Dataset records
━━━━━━━━━━━━━━━━━━━━━━━━━━━━━━
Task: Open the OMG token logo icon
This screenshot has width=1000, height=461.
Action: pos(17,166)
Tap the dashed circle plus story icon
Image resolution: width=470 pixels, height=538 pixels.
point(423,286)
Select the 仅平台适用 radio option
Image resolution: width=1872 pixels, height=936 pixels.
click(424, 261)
━━━━━━━━━━━━━━━━━━━━━━━━━━━━━━
> **What the exercise asks**
Extract all of the lines above and reproduce them word for word, with no changes.

> **Exercise output**
Task: Open the OMG token logo icon
This screenshot has width=1000, height=461.
Action: pos(17,166)
Tap the dashed circle plus story icon
Image resolution: width=470 pixels, height=538 pixels.
point(423,286)
Select the 仅平台适用 radio option
Image resolution: width=1872 pixels, height=936 pixels.
click(424, 261)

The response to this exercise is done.